### Exercise inputs ###
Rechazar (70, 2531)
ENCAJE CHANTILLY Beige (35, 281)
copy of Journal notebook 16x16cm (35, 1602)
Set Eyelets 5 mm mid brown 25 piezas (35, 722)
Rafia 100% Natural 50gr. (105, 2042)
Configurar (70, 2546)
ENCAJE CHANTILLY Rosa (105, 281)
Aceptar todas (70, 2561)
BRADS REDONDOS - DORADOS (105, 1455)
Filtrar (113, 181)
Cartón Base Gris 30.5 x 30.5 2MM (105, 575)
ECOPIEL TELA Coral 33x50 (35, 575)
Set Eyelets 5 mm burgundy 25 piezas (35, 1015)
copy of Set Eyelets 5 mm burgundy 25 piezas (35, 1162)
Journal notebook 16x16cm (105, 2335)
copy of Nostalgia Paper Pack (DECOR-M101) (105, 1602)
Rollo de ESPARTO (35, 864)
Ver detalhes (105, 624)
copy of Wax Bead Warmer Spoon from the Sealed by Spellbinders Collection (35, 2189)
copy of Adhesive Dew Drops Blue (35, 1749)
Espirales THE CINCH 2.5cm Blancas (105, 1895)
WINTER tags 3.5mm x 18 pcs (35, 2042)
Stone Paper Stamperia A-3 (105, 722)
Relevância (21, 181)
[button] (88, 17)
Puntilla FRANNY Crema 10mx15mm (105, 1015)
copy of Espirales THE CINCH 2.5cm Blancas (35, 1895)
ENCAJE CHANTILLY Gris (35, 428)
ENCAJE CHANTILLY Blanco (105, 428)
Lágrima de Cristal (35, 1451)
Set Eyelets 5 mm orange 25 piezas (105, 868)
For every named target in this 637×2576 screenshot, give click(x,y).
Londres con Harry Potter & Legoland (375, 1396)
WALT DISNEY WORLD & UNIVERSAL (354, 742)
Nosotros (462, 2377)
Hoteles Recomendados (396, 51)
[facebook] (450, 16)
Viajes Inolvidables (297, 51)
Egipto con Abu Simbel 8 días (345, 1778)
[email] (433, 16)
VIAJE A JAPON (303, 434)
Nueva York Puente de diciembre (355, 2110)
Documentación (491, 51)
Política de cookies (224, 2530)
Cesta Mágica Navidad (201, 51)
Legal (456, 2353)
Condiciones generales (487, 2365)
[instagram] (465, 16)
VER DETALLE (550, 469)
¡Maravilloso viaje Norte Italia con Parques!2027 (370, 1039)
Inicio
###
*Your instructions*: Every line of the data above is to be repeated exactly.

*Task solution*:
Rechazar (70, 2531)
ENCAJE CHANTILLY Beige (35, 281)
copy of Journal notebook 16x16cm (35, 1602)
Set Eyelets 5 mm mid brown 25 piezas (35, 722)
Rafia 100% Natural 50gr. (105, 2042)
Configurar (70, 2546)
ENCAJE CHANTILLY Rosa (105, 281)
Aceptar todas (70, 2561)
BRADS REDONDOS - DORADOS (105, 1455)
Filtrar (113, 181)
Cartón Base Gris 30.5 x 30.5 2MM (105, 575)
ECOPIEL TELA Coral 33x50 (35, 575)
Set Eyelets 5 mm burgundy 25 piezas (35, 1015)
copy of Set Eyelets 5 mm burgundy 25 piezas (35, 1162)
Journal notebook 16x16cm (105, 2335)
copy of Nostalgia Paper Pack (DECOR-M101) (105, 1602)
Rollo de ESPARTO (35, 864)
Ver detalhes (105, 624)
copy of Wax Bead Warmer Spoon from the Sealed by Spellbinders Collection (35, 2189)
copy of Adhesive Dew Drops Blue (35, 1749)
Espirales THE CINCH 2.5cm Blancas (105, 1895)
WINTER tags 3.5mm x 18 pcs (35, 2042)
Stone Paper Stamperia A-3 (105, 722)
Relevância (21, 181)
[button] (88, 17)
Puntilla FRANNY Crema 10mx15mm (105, 1015)
copy of Espirales THE CINCH 2.5cm Blancas (35, 1895)
ENCAJE CHANTILLY Gris (35, 428)
ENCAJE CHANTILLY Blanco (105, 428)
Lágrima de Cristal (35, 1451)
Set Eyelets 5 mm orange 25 piezas (105, 868)
For every named target in this 637×2576 screenshot, give click(x,y).
Londres con Harry Potter & Legoland (375, 1396)
WALT DISNEY WORLD & UNIVERSAL (354, 742)
Nosotros (462, 2377)
Hoteles Recomendados (396, 51)
[facebook] (450, 16)
Viajes Inolvidables (297, 51)
Egipto con Abu Simbel 8 días (345, 1778)
[email] (433, 16)
VIAJE A JAPON (303, 434)
Nueva York Puente de diciembre (355, 2110)
Documentación (491, 51)
Política de cookies (224, 2530)
Cesta Mágica Navidad (201, 51)
Legal (456, 2353)
Condiciones generales (487, 2365)
[instagram] (465, 16)
VER DETALLE (550, 469)
¡Maravilloso viaje Norte Italia con Parques!2027 (370, 1039)
Inicio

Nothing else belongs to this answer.